■ **TASK GOAL**: Render each line of the listing below as a row in a Markdown table with the columns No. and Line, skipping blank lines.
::::
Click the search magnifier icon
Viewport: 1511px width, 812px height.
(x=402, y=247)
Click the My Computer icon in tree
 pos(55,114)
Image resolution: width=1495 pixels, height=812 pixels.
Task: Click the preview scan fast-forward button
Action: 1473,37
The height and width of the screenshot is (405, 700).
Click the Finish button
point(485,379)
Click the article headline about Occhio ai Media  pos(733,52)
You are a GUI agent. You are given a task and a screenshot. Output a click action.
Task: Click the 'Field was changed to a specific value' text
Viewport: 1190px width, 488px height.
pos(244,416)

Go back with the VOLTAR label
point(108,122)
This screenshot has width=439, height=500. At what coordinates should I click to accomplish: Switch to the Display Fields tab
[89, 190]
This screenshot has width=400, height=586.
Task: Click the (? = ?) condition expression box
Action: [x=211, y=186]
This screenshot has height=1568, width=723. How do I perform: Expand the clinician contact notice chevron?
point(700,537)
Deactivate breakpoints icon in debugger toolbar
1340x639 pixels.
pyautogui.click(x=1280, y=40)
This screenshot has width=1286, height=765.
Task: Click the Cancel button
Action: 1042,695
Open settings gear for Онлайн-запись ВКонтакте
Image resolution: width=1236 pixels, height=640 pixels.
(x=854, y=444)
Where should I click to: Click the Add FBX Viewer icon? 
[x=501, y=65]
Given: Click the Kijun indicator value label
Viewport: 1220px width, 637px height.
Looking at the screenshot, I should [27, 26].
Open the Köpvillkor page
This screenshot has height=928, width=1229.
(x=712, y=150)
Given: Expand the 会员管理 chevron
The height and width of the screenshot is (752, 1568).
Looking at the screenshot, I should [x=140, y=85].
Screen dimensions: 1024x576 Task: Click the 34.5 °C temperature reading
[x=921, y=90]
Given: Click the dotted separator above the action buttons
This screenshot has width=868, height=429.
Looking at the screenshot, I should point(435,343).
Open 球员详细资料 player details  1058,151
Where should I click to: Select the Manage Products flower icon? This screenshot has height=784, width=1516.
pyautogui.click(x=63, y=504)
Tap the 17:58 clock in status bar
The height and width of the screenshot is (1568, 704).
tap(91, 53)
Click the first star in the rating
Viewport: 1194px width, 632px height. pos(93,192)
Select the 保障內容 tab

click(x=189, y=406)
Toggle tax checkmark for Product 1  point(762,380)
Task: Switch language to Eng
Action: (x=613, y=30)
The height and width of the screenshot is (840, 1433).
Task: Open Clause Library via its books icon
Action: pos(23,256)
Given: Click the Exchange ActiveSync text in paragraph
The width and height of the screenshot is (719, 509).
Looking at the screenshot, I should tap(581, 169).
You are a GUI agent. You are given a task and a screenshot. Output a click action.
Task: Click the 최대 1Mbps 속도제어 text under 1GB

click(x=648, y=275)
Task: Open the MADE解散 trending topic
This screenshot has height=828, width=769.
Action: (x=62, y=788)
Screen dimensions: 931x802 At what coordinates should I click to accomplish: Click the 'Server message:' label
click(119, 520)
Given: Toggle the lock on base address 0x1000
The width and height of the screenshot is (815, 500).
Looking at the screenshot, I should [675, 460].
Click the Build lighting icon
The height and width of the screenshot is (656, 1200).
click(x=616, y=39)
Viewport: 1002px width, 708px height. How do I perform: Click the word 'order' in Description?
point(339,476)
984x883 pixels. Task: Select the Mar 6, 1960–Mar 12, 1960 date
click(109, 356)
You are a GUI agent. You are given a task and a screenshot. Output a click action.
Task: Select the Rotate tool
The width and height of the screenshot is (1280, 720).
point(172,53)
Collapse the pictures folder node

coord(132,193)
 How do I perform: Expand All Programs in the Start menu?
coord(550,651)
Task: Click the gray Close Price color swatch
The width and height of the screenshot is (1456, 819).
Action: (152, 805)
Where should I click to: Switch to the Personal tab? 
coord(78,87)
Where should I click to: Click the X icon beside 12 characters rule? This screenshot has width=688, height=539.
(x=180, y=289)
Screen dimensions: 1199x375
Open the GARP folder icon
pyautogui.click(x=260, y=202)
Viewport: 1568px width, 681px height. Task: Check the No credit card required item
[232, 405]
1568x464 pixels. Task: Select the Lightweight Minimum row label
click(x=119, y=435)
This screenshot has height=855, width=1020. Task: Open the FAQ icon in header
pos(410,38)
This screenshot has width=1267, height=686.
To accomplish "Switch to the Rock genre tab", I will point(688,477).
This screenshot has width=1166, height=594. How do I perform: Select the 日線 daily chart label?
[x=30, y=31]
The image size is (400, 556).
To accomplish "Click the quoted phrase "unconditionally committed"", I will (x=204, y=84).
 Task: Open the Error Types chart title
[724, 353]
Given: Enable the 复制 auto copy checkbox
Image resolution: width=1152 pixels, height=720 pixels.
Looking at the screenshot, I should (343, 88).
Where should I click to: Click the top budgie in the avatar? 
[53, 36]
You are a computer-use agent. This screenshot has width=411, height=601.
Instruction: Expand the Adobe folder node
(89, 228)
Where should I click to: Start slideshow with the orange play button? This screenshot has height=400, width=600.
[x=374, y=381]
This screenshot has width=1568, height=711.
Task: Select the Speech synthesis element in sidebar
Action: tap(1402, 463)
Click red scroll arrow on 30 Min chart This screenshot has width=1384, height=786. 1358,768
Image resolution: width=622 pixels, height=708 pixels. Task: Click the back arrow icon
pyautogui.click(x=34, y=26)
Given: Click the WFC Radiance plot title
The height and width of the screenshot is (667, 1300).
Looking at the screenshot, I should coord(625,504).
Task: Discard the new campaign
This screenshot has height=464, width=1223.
::::
■ **ANSWER TO THE EXERCISE**:
| No. | Line |
|---|---|
| 1 | Click the search magnifier icon |
| 2 | Viewport: 1511px width, 812px height. |
| 3 | (x=402, y=247) |
| 4 | Click the My Computer icon in tree |
| 5 |  pos(55,114) |
| 6 | Image resolution: width=1495 pixels, height=812 pixels. |
| 7 | Task: Click the preview scan fast-forward button |
| 8 | Action: 1473,37 |
| 9 | The height and width of the screenshot is (405, 700). |
| 10 | Click the Finish button |
| 11 | point(485,379) |
| 12 | Click the article headline about Occhio ai Media  pos(733,52) |
| 13 | You are a GUI agent. You are given a task and a screenshot. Output a click action. |
| 14 | Task: Click the 'Field was changed to a specific value' text |
| 15 | Viewport: 1190px width, 488px height. |
| 16 | pos(244,416) |
| 17 | Go back with the VOLTAR label |
| 18 | point(108,122) |
| 19 | This screenshot has width=439, height=500. At what coordinates should I click to accomplish: Switch to the Display Fields tab |
| 20 | [89, 190] |
| 21 | This screenshot has width=400, height=586. |
| 22 | Task: Click the (? = ?) condition expression box |
| 23 | Action: [x=211, y=186] |
| 24 | This screenshot has height=1568, width=723. How do I perform: Expand the clinician contact notice chevron? |
| 25 | point(700,537) |
| 26 | Deactivate breakpoints icon in debugger toolbar |
| 27 | 1340x639 pixels. |
| 28 | pyautogui.click(x=1280, y=40) |
| 29 | This screenshot has width=1286, height=765. |
| 30 | Task: Click the Cancel button |
| 31 | Action: 1042,695 |
| 32 | Open settings gear for Онлайн-запись ВКонтакте |
| 33 | Image resolution: width=1236 pixels, height=640 pixels. |
| 34 | (x=854, y=444) |
| 35 | Where should I click to: Click the Add FBX Viewer icon?  |
| 36 | [x=501, y=65] |
| 37 | Given: Click the Kijun indicator value label |
| 38 | Viewport: 1220px width, 637px height. |
| 39 | Looking at the screenshot, I should [27, 26]. |
| 40 | Open the Köpvillkor page |
| 41 | This screenshot has height=928, width=1229. |
| 42 | (x=712, y=150) |
| 43 | Given: Expand the 会员管理 chevron |
| 44 | The height and width of the screenshot is (752, 1568). |
| 45 | Looking at the screenshot, I should [x=140, y=85]. |
| 46 | Screen dimensions: 1024x576 Task: Click the 34.5 °C temperature reading |
| 47 | [x=921, y=90] |
| 48 | Given: Click the dotted separator above the action buttons |
| 49 | This screenshot has width=868, height=429. |
| 50 | Looking at the screenshot, I should point(435,343). |
| 51 | Open 球员详细资料 player details  1058,151 |
| 52 | Where should I click to: Select the Manage Products flower icon? This screenshot has height=784, width=1516. |
| 53 | pyautogui.click(x=63, y=504) |
| 54 | Tap the 17:58 clock in status bar |
| 55 | The height and width of the screenshot is (1568, 704). |
| 56 | tap(91, 53) |
| 57 | Click the first star in the rating |
| 58 | Viewport: 1194px width, 632px height. pos(93,192) |
| 59 | Select the 保障內容 tab |
| 60 | click(x=189, y=406) |
| 61 | Toggle tax checkmark for Product 1  point(762,380) |
| 62 | Task: Switch language to Eng |
| 63 | Action: (x=613, y=30) |
| 64 | The height and width of the screenshot is (840, 1433). |
| 65 | Task: Open Clause Library via its books icon |
| 66 | Action: pos(23,256) |
| 67 | Given: Click the Exchange ActiveSync text in paragraph |
| 68 | The width and height of the screenshot is (719, 509). |
| 69 | Looking at the screenshot, I should tap(581, 169). |
| 70 | You are a GUI agent. You are given a task and a screenshot. Output a click action. |
| 71 | Task: Click the 최대 1Mbps 속도제어 text under 1GB |
| 72 | click(x=648, y=275) |
| 73 | Task: Open the MADE解散 trending topic |
| 74 | This screenshot has height=828, width=769. |
| 75 | Action: (x=62, y=788) |
| 76 | Screen dimensions: 931x802 At what coordinates should I click to accomplish: Click the 'Server message:' label |
| 77 | click(119, 520) |
| 78 | Given: Toggle the lock on base address 0x1000 |
| 79 | The width and height of the screenshot is (815, 500). |
| 80 | Looking at the screenshot, I should [675, 460]. |
| 81 | Click the Build lighting icon |
| 82 | The height and width of the screenshot is (656, 1200). |
| 83 | click(x=616, y=39) |
| 84 | Viewport: 1002px width, 708px height. How do I perform: Click the word 'order' in Description? |
| 85 | point(339,476) |
| 86 | 984x883 pixels. Task: Select the Mar 6, 1960–Mar 12, 1960 date |
| 87 | click(109, 356) |
| 88 | You are a GUI agent. You are given a task and a screenshot. Output a click action. |
| 89 | Task: Select the Rotate tool |
| 90 | The width and height of the screenshot is (1280, 720). |
| 91 | point(172,53) |
| 92 | Collapse the pictures folder node |
| 93 | coord(132,193) |
| 94 |  How do I perform: Expand All Programs in the Start menu? |
| 95 | coord(550,651) |
| 96 | Task: Click the gray Close Price color swatch |
| 97 | The width and height of the screenshot is (1456, 819). |
| 98 | Action: (152, 805) |
| 99 | Where should I click to: Switch to the Personal tab?  |
| 100 | coord(78,87) |
| 101 | Where should I click to: Click the X icon beside 12 characters rule? This screenshot has width=688, height=539. |
| 102 | (x=180, y=289) |
| 103 | Screen dimensions: 1199x375 |
| 104 | Open the GARP folder icon |
| 105 | pyautogui.click(x=260, y=202) |
| 106 | Viewport: 1568px width, 681px height. Task: Check the No credit card required item |
| 107 | [232, 405] |
| 108 | 1568x464 pixels. Task: Select the Lightweight Minimum row label |
| 109 | click(x=119, y=435) |
| 110 | This screenshot has height=855, width=1020. Task: Open the FAQ icon in header |
| 111 | pos(410,38) |
| 112 | This screenshot has width=1267, height=686. |
| 113 | To accomplish "Switch to the Rock genre tab", I will point(688,477). |
| 114 | This screenshot has width=1166, height=594. How do I perform: Select the 日線 daily chart label? |
| 115 | [x=30, y=31] |
| 116 | The image size is (400, 556). |
| 117 | To accomplish "Click the quoted phrase "unconditionally committed"", I will (x=204, y=84). |
| 118 |  Task: Open the Error Types chart title |
| 119 | [724, 353] |
| 120 | Given: Enable the 复制 auto copy checkbox |
| 121 | Image resolution: width=1152 pixels, height=720 pixels. |
| 122 | Looking at the screenshot, I should (343, 88). |
| 123 | Where should I click to: Click the top budgie in the avatar?  |
| 124 | [53, 36] |
| 125 | You are a computer-use agent. This screenshot has width=411, height=601. |
| 126 | Instruction: Expand the Adobe folder node |
| 127 | (89, 228) |
| 128 | Where should I click to: Start slideshow with the orange play button? This screenshot has height=400, width=600. |
| 129 | [x=374, y=381] |
| 130 | This screenshot has width=1568, height=711. |
| 131 | Task: Select the Speech synthesis element in sidebar |
| 132 | Action: tap(1402, 463) |
| 133 | Click red scroll arrow on 30 Min chart This screenshot has width=1384, height=786. 1358,768 |
| 134 | Image resolution: width=622 pixels, height=708 pixels. Task: Click the back arrow icon |
| 135 | pyautogui.click(x=34, y=26) |
| 136 | Given: Click the WFC Radiance plot title |
| 137 | The height and width of the screenshot is (667, 1300). |
| 138 | Looking at the screenshot, I should coord(625,504). |
| 139 | Task: Discard the new campaign |
| 140 | This screenshot has height=464, width=1223. |